Reflecting over her long career in genetics, meeting presenter Cynthia J. Curry, MD, Professor Emeritus in Pediatrics at the University of California, San Francisco/Fresno, marvels at the explosive evolution that the field of clinical dysmorphology and genetics has undergone as it has transitioned from descriptive syndromology to elucidation of the molecular and developmental causes of birth defects, syndromes, and other conditions that are seen daily in genetics practices. She credits the workshops with having helped to facilitate this growth.
“My 46 years working in genetics attests to this transformation,” Dr.

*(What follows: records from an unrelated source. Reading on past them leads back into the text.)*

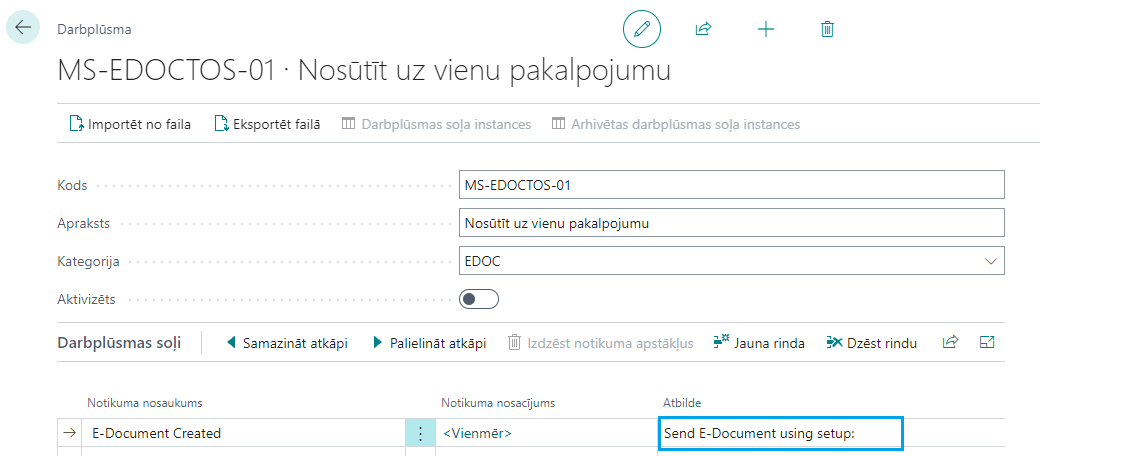The height and width of the screenshot is (456, 1148).
Task: Click the Kods input field
Action: 731,185
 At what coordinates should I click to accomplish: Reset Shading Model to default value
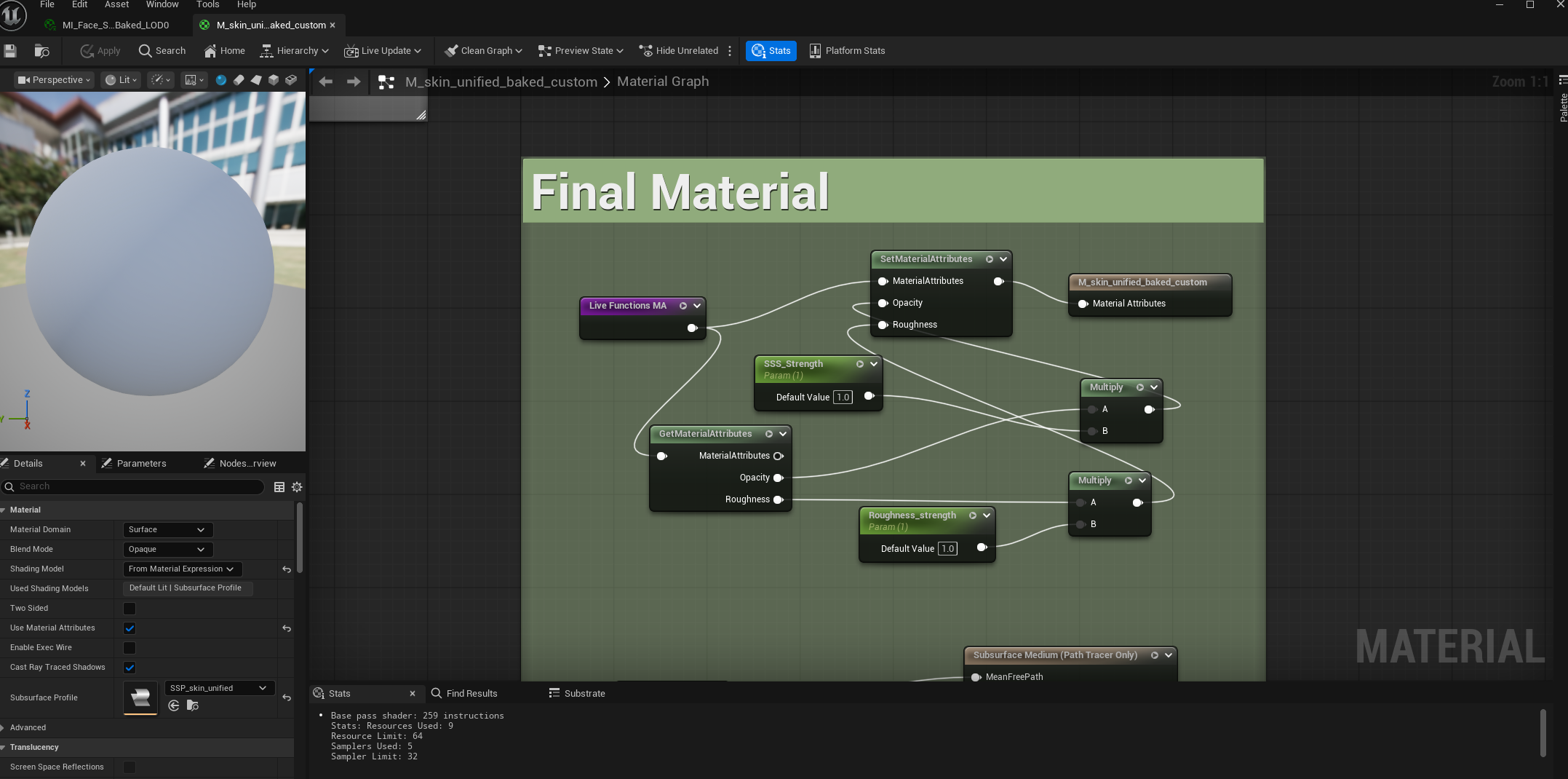click(x=287, y=569)
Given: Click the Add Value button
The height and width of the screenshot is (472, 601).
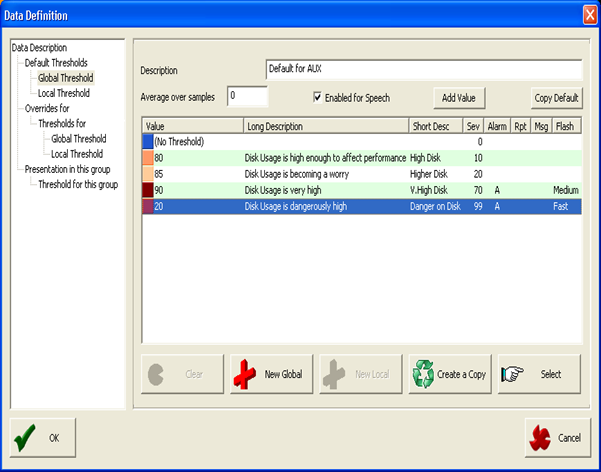Looking at the screenshot, I should tap(458, 97).
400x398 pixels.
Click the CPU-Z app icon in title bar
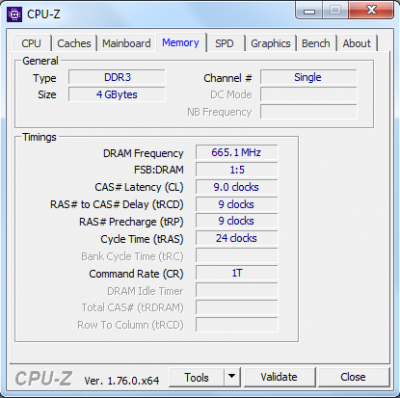pos(14,14)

Curry remarks. “Many breakthroughs in our understanding of genetic conditions began at the David W. Smith meetings, where friendships and collaborations formed during coffee breaks and late-night conversation led to scientific discoveries that have extended far beyond the days of the meeting. My own journey began with observing David Smith's interactions with families at the Children's Orthopedic Hospital in Seattle. At the time, I was fortunate enough to have a mentor in Bryan Hall at UCSF [University of California, San Francisco], who saw me through my too-brief fellowship and the abrupt transition to attending.”
Dr. Curry subsequently moved to Fresno, a city in the central valley of California, and found it to be a “daunting but amazing opportunity for program development. [The experience] pushed me to form friendships and collaborations with colleagues across the U.S. and the world.” Even more profound was that all this growth took place before the internet, notes Dr. Curry. “Remember … no online OMIM, no GeneReviews, no Face2Gene, no DECIPHER, no Gene Matcher. Communication was limited to snail mail and telephone, but somehow it still worked!” she marvels.

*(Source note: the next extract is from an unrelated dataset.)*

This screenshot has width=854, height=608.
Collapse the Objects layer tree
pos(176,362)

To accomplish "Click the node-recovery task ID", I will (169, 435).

Looking ahead, DWS organizers are determined to maintain the meeting's vibrance and relevance in the coming years. “The mission of the David Smith Workshop is to engage the next generation, and we're doing everything we can to enhance the attendance of trainees,” says Dr. Krantz. “Medical students and residents can interact with leaders in the field during meeting sessions, breakfast, lunch, and dinner, and late-night drinks as well. It's a 4-day meeting, and you have full exposure to everyone [because] it remains small and intimate. It's a great experience and we want to maintain it.”
The 45th Annual David W. Smith Workshop on Malformations and Morphogenesis will be held on August 16–21, 2024, on the campus of the University of British Columbia in Vancouver. Abstracts will be due on April 1, 2024.